Nifty futures opened at 16635.10 points against the previous close of 16632.10 and opened at a low of 16475.15 points. Nifty Future closed with an average movement of 159.95 points and a decline of around 152.50 points and 16479.60 points...!!
On the NSE, the midcap 100 index will decline 1.25% and smallcap 100 index is closing decline 1.48%. Speaking of various sectoral indices, the NSE saw gains in only Media stocks, while all other sectoral indices closed lower.
At the start of intra-day trading, August gold opened at Rs.50598, fell from a high of Rs.50705 points to a low of Rs.50501 with a rise of 33 points, a trend of around Rs.50569 and July Silver opened at Rs.54610, fell from a high of Rs.54846 points to a low of Rs.54320, with a rise of 34 points, a trend of around Rs.54441.

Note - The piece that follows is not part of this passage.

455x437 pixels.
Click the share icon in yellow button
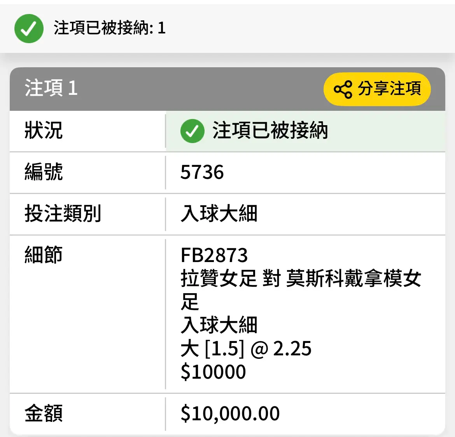point(343,89)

Meanwhile, Crisil Ratings in its latest report has said that India's diamond industry is likely to witness 15-20 per cent decline in revenue in this financial year (FY23) due to falling demand and rising prices of rough gemstone globally. It said revenue of the Indian diamond industry is set to be cut 15-20 per cent to $19-20 billion this fiscal, compared with a decadal high in the last financial year, following a double blow from falling demand and rising prices of roughs across the globe.
The report stated that while volatility in rough diamond prices is typically passed on to the polished diamond prices -- albeit with a lag due to the long operating cycle in the trade -- tepid demand has kept polished prices from fully catching up with rough prices this time around. This could squeeze the operating profitability of Indian diamond polishers by 75-100 basis points to 4-4.25 per cent this fiscal. Accordingly, interest coverage may weaken marginally.
According to the report, a surge in Covid-19 cases has led to lockdowns in several regions in China, which is one of the largest consumers of Indian polished diamonds. Further, it noted that inflation and opening up of other avenues of discretionary spending such as travel and hospitality will dampen demand growth in the US and Europe in the near term. As for prices, the US sanctions on Russian diamond mining company Alrosa following the invasion of Ukraine has cut supplies of rough diamonds by almost 30 per cent.
Technically, the important key resistances are placed in Nifty future are at 16505 levels, which could offer for the market on the higher side. Sustainability above this zone would signal opens the door for a directional up move with immediate resistances seen at 16575 – 16606 levels. Immediate support is placed at 16434 – 16373 levels.